At the same time, these are ungainly stories. They keep pushing forward when you think they’re over, to take you to yet another new place. Fleutiaux has exploded the pace and shapeliness of fairy tales for something more garrulous, less compact. As anthologies of mood and emotion, the stories are surprisingly capacious. Fleutiaux exploits fairy tale trappings to help her heroines through periods of transition, phases in their lives, moments of anomie, aimlessness, grief, and regret. Turning points, doldrums of indecision, open onto new vistas and directions.
The revisionist fairy tale has come so far since the days of Carter and Fleutiaux as to constitute a subgenre; it is instructive to look back and see what started it all. The phrase “fairy tales for adults” is almost meaningless — what is wrong with adults reading fairy tales? — but in Fleutiaux’s conception it is almost always the intrusion of contemporary reality that provides an endnote to so many of her tales.
The ogre’s wife has an orgasm (alas, that most recent of discoveries). “The Deferrals of the Queen,” the more lighthearted of two takes on Sleeping Beauty – the sex comedy of a prince and princess who repeatedly fail to consummate their marriage – soon darkens with the latter’s death. When, at her daughter’s christening, the familiar uninvited witch shows up, it is the queen who comes back to life and, having slept her daughter’s penance for her, declares the curse null and void. Whereupon she turns to her husband:
“Now let us wake, my love, and leave behind these trappings of king and queen, and make love.”
And now I must make up what was said next, for there was no one there to write it down. At that very moment, the court and its courtiers vanished as if by magic, the palace too, and even the war, that splendid war, frittered away into a series of confused construction sites no one had thought to check for progress.
The king, the queen, and their child set out in search of a rent-controlled apartment, and recently I heard that they had even left that dwelling behind to live like vagabonds.
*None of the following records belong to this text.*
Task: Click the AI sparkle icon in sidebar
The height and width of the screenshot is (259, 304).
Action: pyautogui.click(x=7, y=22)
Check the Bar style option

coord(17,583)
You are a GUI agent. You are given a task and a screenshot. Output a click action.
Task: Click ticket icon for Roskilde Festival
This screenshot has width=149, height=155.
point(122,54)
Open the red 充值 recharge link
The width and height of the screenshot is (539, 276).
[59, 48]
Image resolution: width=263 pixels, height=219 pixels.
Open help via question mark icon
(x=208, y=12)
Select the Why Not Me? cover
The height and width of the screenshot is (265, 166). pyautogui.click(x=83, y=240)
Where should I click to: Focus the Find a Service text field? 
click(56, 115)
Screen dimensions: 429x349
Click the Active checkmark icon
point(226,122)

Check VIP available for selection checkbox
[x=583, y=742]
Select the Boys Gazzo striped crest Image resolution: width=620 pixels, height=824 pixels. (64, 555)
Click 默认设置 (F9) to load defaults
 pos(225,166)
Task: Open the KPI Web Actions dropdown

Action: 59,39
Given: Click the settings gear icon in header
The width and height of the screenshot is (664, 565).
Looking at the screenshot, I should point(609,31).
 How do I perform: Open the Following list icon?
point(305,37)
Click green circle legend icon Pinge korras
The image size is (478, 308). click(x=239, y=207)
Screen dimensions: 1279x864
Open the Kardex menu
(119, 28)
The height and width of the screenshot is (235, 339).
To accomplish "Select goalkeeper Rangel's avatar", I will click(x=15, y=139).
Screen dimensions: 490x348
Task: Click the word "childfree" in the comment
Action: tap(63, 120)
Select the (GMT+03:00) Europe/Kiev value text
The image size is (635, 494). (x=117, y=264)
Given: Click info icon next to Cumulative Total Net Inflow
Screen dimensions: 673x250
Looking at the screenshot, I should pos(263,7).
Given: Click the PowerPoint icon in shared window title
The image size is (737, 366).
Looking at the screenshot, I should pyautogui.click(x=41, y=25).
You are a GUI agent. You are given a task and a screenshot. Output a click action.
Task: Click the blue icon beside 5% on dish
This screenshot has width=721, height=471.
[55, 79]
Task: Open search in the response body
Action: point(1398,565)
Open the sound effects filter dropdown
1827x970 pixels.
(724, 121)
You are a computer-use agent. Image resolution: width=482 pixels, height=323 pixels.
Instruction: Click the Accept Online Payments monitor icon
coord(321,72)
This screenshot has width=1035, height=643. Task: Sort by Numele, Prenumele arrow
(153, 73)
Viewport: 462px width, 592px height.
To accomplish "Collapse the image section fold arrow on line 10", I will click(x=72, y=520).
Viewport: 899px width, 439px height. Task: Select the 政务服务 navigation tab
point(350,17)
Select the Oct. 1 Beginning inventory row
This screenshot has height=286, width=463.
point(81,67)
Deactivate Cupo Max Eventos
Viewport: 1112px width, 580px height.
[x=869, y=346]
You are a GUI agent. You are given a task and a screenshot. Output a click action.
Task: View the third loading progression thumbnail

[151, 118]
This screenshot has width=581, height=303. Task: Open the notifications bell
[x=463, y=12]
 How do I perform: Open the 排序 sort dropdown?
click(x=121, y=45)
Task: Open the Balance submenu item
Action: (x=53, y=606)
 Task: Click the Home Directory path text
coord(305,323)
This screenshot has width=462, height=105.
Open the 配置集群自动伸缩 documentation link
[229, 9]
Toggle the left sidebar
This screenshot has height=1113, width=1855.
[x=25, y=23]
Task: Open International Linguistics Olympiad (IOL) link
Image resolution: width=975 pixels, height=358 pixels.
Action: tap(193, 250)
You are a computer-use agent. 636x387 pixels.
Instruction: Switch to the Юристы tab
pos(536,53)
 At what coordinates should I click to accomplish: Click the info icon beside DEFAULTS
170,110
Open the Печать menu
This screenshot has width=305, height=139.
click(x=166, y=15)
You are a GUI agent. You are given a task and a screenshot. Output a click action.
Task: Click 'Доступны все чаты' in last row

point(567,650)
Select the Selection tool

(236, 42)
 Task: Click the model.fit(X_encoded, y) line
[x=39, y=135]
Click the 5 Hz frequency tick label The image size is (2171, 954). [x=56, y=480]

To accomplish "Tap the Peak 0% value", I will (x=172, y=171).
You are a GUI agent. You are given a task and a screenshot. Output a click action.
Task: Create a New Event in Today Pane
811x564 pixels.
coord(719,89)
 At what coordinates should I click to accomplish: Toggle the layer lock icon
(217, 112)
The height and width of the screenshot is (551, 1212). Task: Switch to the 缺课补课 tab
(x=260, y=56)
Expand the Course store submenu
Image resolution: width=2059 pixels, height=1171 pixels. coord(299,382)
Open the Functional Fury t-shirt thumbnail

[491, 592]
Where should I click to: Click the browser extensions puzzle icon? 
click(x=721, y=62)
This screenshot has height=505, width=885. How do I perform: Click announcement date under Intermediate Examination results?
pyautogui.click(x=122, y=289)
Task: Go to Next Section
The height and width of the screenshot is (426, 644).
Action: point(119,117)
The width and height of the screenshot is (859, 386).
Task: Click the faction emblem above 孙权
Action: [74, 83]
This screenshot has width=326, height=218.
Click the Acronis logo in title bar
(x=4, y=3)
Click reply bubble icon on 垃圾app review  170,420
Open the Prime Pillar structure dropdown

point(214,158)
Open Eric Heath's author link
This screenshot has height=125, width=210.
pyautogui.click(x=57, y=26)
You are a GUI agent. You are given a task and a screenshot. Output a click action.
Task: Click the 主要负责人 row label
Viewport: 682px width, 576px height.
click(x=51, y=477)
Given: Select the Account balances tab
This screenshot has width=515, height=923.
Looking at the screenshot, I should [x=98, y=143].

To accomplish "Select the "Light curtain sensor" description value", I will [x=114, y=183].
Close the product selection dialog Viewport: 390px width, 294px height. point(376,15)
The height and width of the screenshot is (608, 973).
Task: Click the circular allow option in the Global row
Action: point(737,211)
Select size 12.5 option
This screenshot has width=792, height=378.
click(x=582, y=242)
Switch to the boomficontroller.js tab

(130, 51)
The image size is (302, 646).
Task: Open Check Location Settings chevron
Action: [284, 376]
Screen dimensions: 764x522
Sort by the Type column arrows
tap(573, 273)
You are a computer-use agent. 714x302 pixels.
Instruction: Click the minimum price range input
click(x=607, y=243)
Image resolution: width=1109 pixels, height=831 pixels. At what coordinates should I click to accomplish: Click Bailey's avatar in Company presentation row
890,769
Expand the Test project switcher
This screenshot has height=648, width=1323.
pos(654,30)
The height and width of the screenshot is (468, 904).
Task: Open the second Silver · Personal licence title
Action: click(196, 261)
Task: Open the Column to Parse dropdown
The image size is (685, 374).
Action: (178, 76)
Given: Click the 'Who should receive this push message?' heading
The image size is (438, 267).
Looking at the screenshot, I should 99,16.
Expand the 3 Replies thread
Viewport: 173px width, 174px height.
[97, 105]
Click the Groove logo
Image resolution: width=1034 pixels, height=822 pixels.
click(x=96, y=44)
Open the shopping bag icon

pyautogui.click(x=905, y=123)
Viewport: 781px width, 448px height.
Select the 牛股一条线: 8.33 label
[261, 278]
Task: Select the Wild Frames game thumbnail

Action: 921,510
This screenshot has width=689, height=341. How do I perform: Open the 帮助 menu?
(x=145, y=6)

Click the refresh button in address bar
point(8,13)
But I know that they love each other every day, and every night, when the sun sets on the little backroads beside golden fields or sea-beaten cliffs, they sit together by their bicycles and recall the strange events of their lives, that long and inexplicable phantasmagoria.
There seems to be a kind of graduation from the timelessness of a medieval setting to the mortality of the here and now.
No one meddles with these texts with impunity, Fleutiaux remarks. Often, working with these tales thwarted her initial attempts to have them reflect and conform to lessons learned from therapy. “These ancient stories are magical stuff… perhaps their ‘magic’ is inexhaustible and I am not yet done with them. Not I, nor anyone else.”